* [PASSAGE TO READ]
__________
Look, I was there, okay? I was nine years old when “Star Wars” opened in 1977 and saw it with my father and brother about a dozen times during its initial run. I’m no stranger to obsessive fandom, either, even if the vices of my current old age are Doris Wishman movies rather than Boba Fett action figures. So I don’t begrudge the superfans, the folks who costume themselves for conventions, argue online about trivia and spend hard-earned bucks on overpriced toys and trading cards. It’s a bleak world and those of us lucky enough to live in the civilized sectors still have plenty of boredom and horror to deal with, so follow your bliss. Just don’t tell me that “Saving Star Wars,” a film made by, for and about the most devoted Force fans, functions as credible entertainment for anyone who isn’t one.
Woody is a lifelong “Star Wars” fan with a terminally ill son. Although they agree with the rest of us that “Episode I” sucked like a Hoover, father and son have bonded over the films, and the ailing boy wants George Lucas to restore the series to its former glory and continue making future episodes so his father can enjoy them after he’s gone. He writes a letter to this effect and asks his father to deliver it to Lucas, who is visiting the Star Wars Celebration convention in Indiana. With old buddy Hank in tow, Woody makes the scene, but his request to speak with the famous director is rebuffed and he finds himself thrown to the curb. Through an unbelievable chain of events, Woody and Hank accidentally kidnap Lucas and hold him hostage in his hotel room, lecturing him all the while about forgetting his debt to the fans that made his fortune. Meanwhile, the script for “Episode III” has been stolen, and in the course of retrieving it from the guilty party, Woody learns something about himself and his lifelong fandom.
__________
* [EXERCISES]
**1.** Transcribe part of the review of "Saving Star Wars" word for word, beginning at the words "Look, I was" and stopping after "who isn’t one.".
**2.** In the review of "Saving Star Wars," what gets stolen while Woody and Hank are holding Lucas hostage?
**3.** Resume the review of "Saving Star Wars" from its last sentence and keep writing.
__________
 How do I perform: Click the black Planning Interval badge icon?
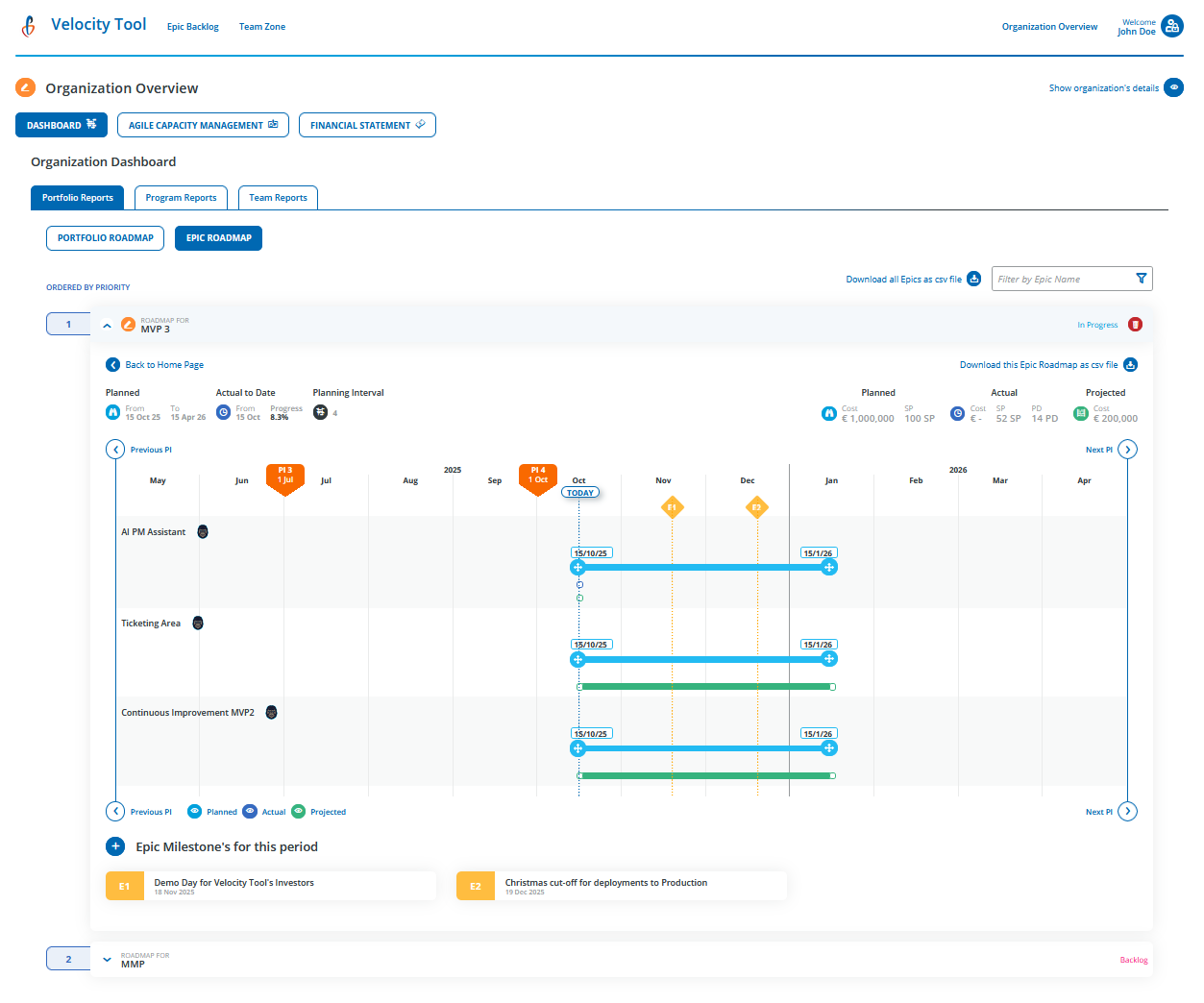(x=320, y=411)
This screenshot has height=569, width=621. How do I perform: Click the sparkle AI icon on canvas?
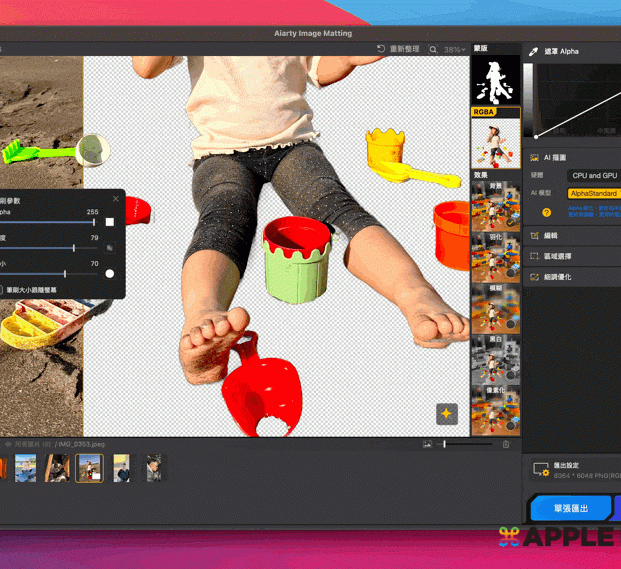[446, 414]
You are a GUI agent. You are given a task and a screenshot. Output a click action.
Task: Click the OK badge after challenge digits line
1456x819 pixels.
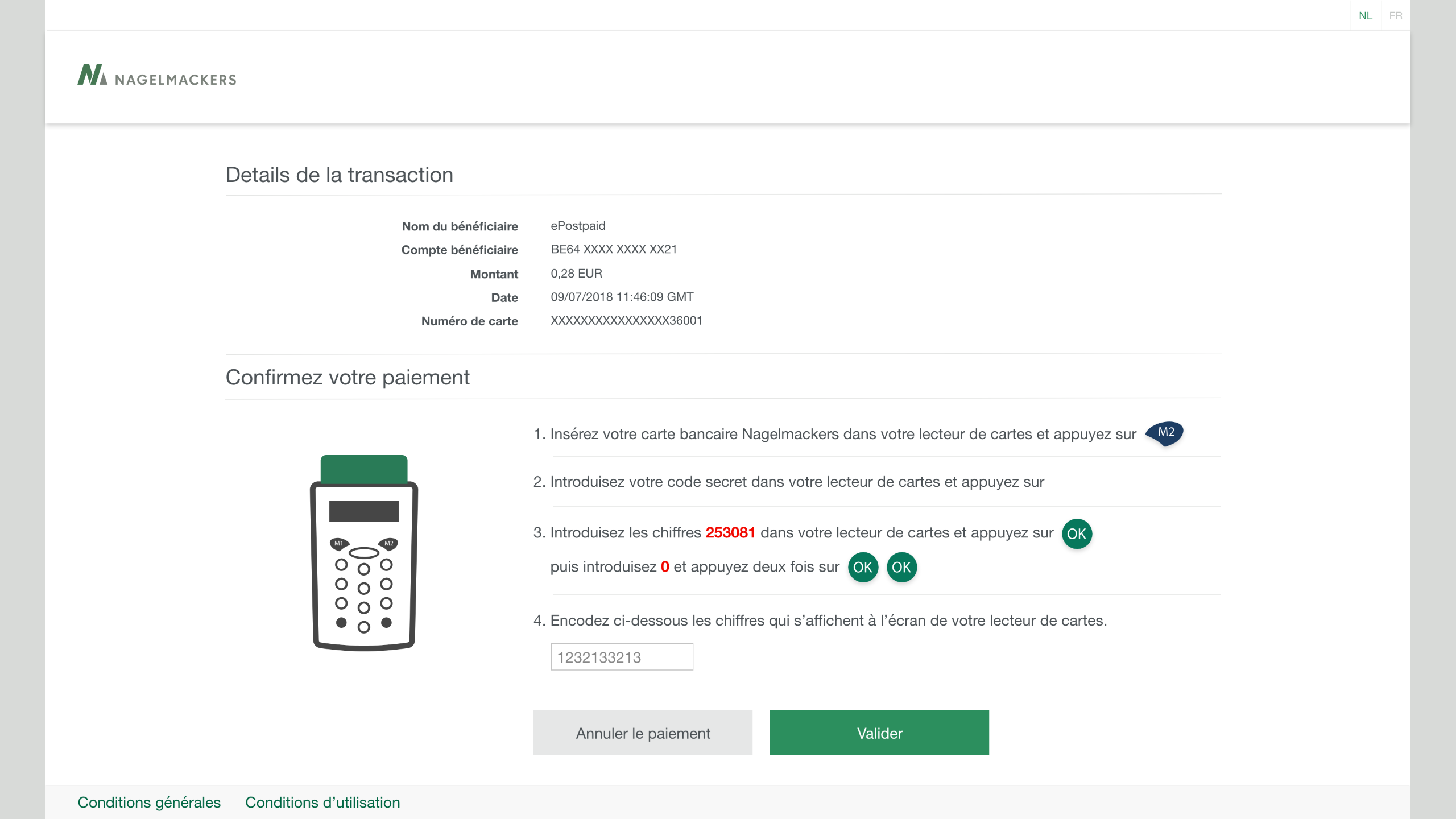pyautogui.click(x=1076, y=534)
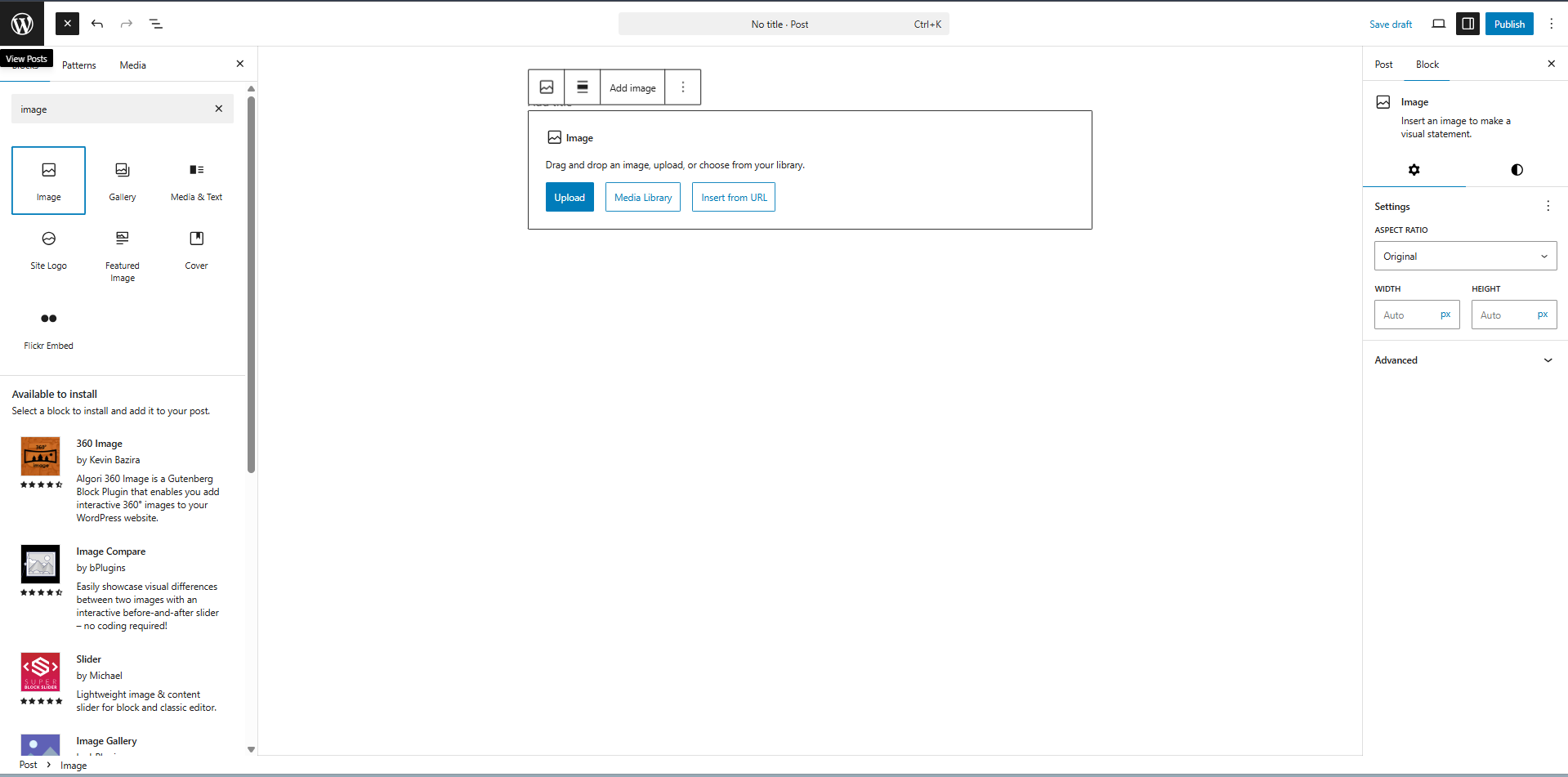
Task: Switch to the Patterns tab
Action: click(79, 65)
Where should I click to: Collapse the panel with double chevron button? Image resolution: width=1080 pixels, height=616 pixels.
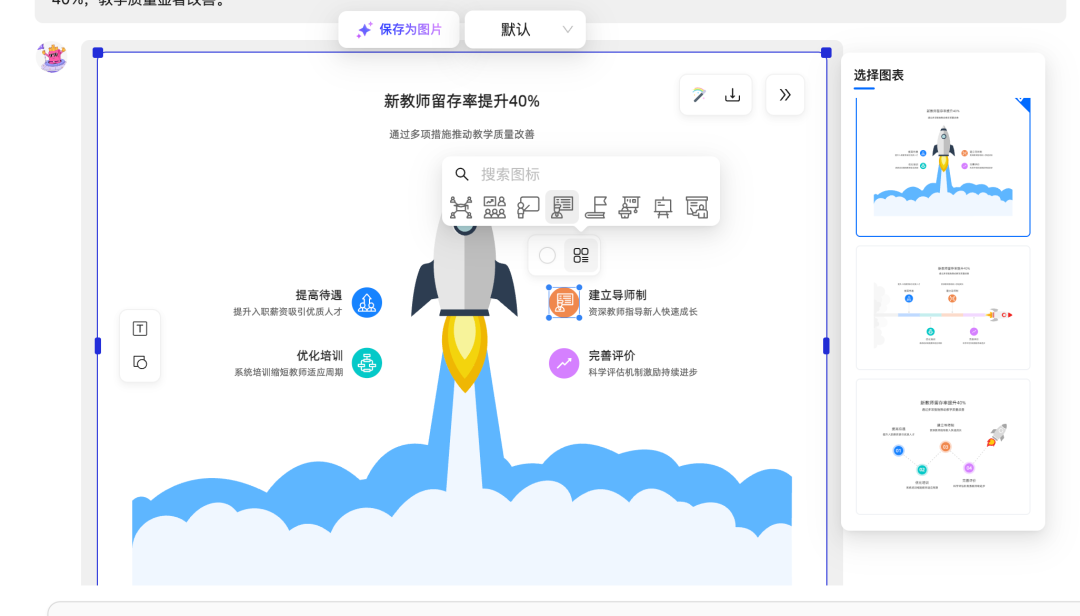point(785,95)
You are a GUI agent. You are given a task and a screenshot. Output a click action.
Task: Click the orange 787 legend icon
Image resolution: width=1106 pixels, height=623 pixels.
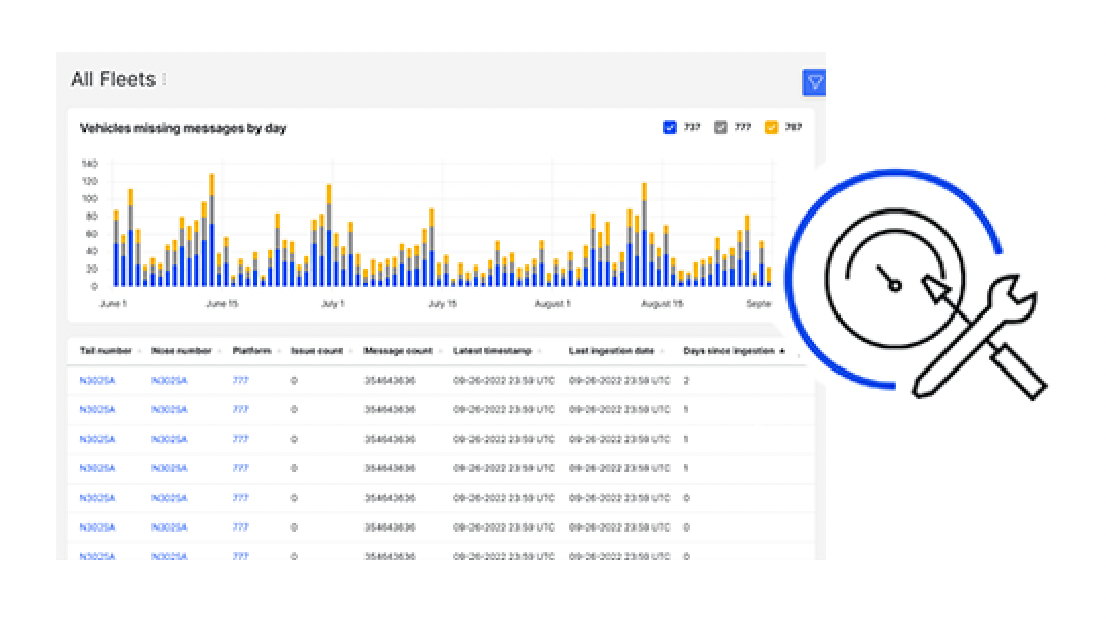tap(772, 127)
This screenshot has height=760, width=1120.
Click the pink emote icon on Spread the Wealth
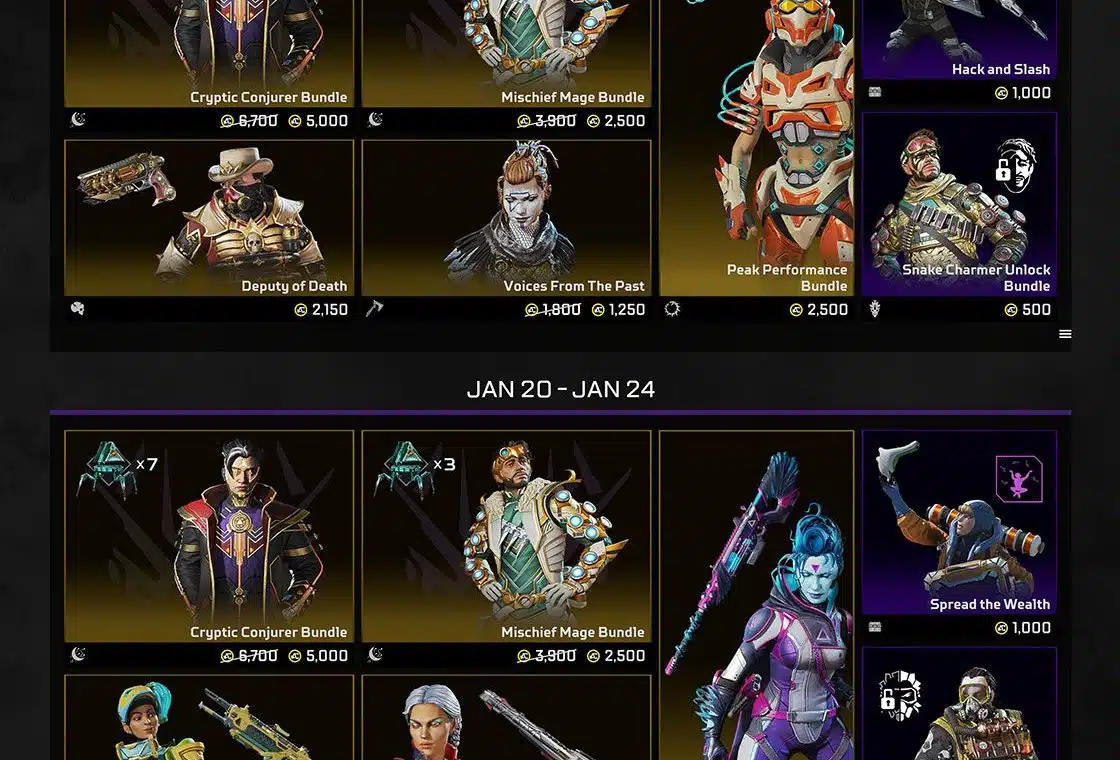click(1019, 479)
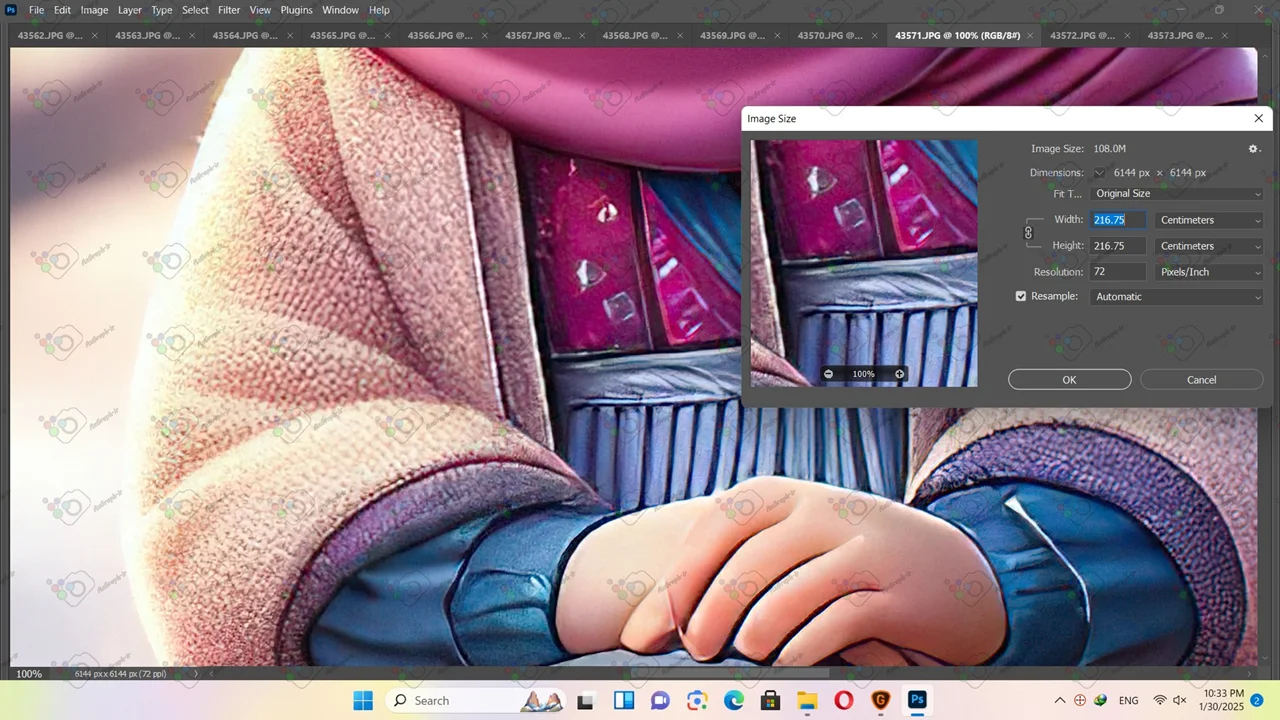Open File Explorer from the taskbar

pyautogui.click(x=807, y=700)
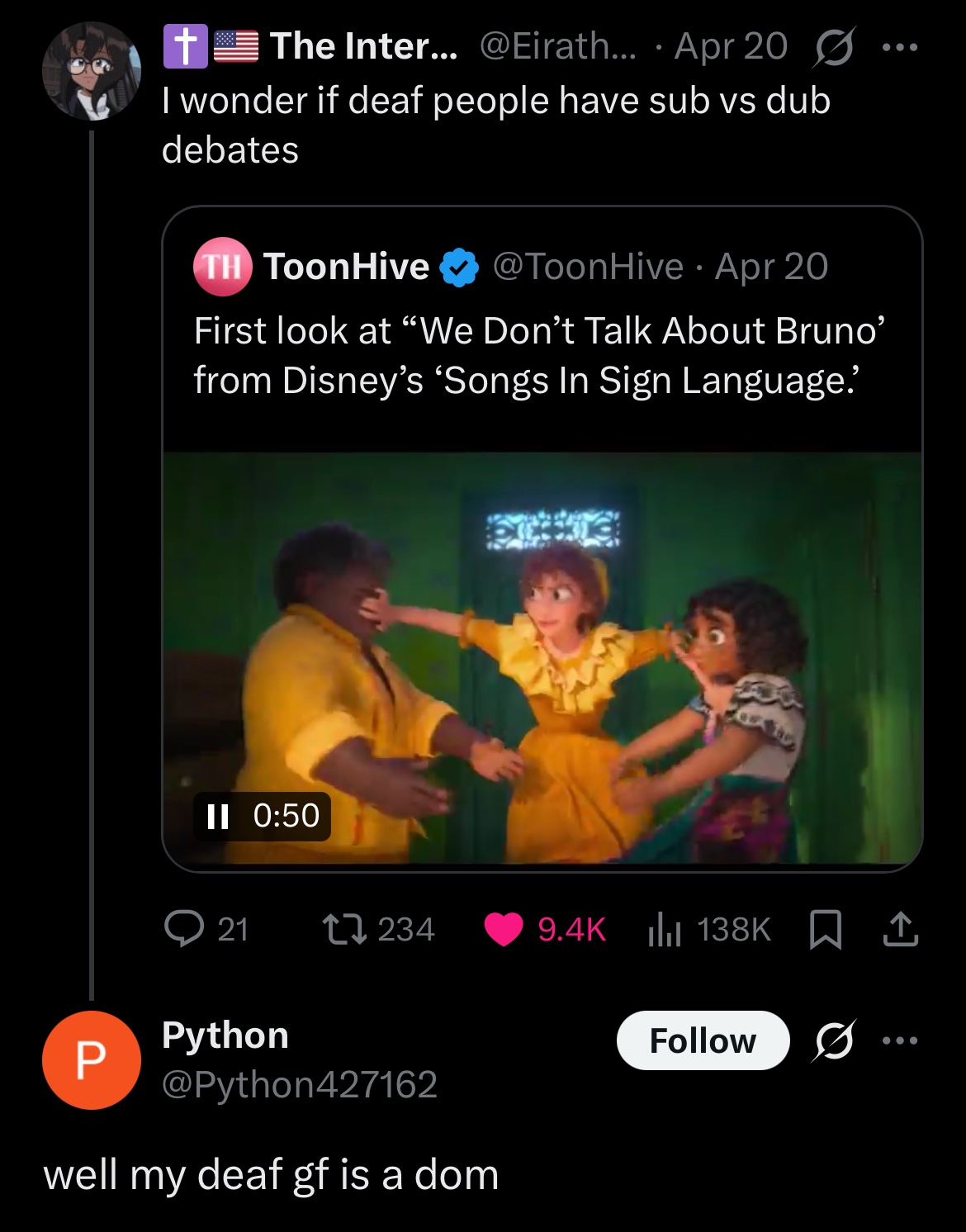Screen dimensions: 966x1232
Task: Open the reply comments icon showing 21
Action: pyautogui.click(x=185, y=929)
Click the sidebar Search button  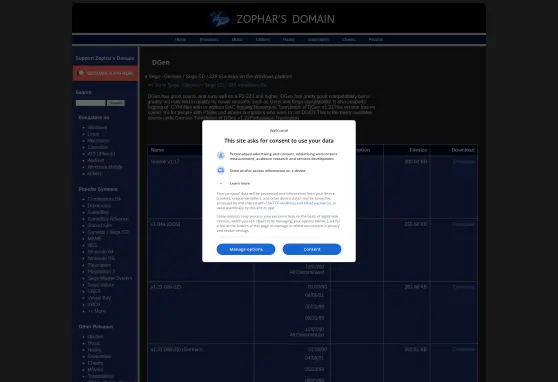coord(116,103)
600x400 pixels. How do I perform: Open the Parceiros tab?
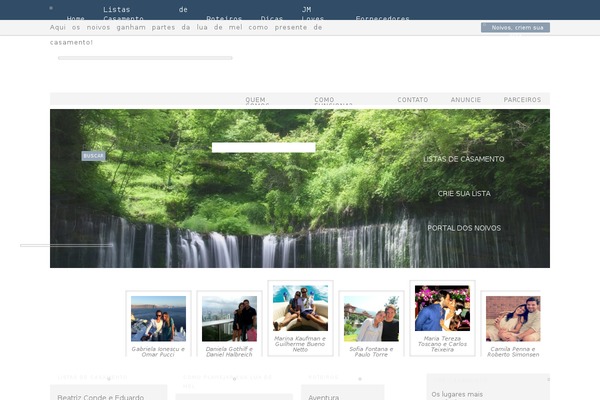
__________
* [YOUR RESPONSES]
**1.**
Look, I was there, okay? I was nine years old when “Star Wars” opened in 1977 and saw it with my father and brother about a dozen times during its initial run. I’m no stranger to obsessive fandom, either, even if the vices of my current old age are Doris Wishman movies rather than Boba Fett action figures. So I don’t begrudge the superfans, the folks who costume themselves for conventions, argue online about trivia and spend hard-earned bucks on overpriced toys and trading cards. It’s a bleak world and those of us lucky enough to live in the civilized sectors still have plenty of boredom and horror to deal with, so follow your bliss. Just don’t tell me that “Saving Star Wars,” a film made by, for and about the most devoted Force fans, functions as credible entertainment for anyone who isn’t one.

**2.** The script for "Episode III."

**3.**
The themes at play here are worth exploring. How much does an artist owe the fans that provide a paycheck and a platform? Is it possible to reconcile childhood obsession and adult reality? The cloying sentimentality of “Saving Star Wars” distracts from serious perusal of these questions and the weak, obvious humor ensures they are never answered. The characters are unappealing (Woody might be in terrible emotional pain, but that doesn’t change the fact he’s an a*****e) and the cast gives us performances informed by bad sit-coms and cheap TV movies. The clichés are too common to work, and these boys seem to see all females as bubbleheads, b*****s or scar fetishists.
As a protest against the declining quality of the “Star Wars” franchise, however, writer/director Gary Wood succeeds, dramatizing the secret hopes of a million fans in the guise of a little boy with terminal cancer. Personally, I say George Lucas has been flipping us the bird ever since “The Empire Strikes Back” ended with Han Solo frozen in carbonite, but many are still true believers, waiting for a return of that magic we felt the first time “A long time ago, in a galaxy far, far away” crawled across an infinite span of stars. The fantasy of kidnapping Lucas and giving him what for after a lifetime of dedicated consumerism must be appealing to more than a few “Star Wars” fans, and for them, “Saving Star Wars” will have particular weight. Those folks will also enjoy the film’s location shooting at the actual 2002 Celebration as well as an amusing performance from David Prowse as himself. Regrettably, there isn’t much to recommend for any other demographic than the very fans at the heart of this limp dramedy.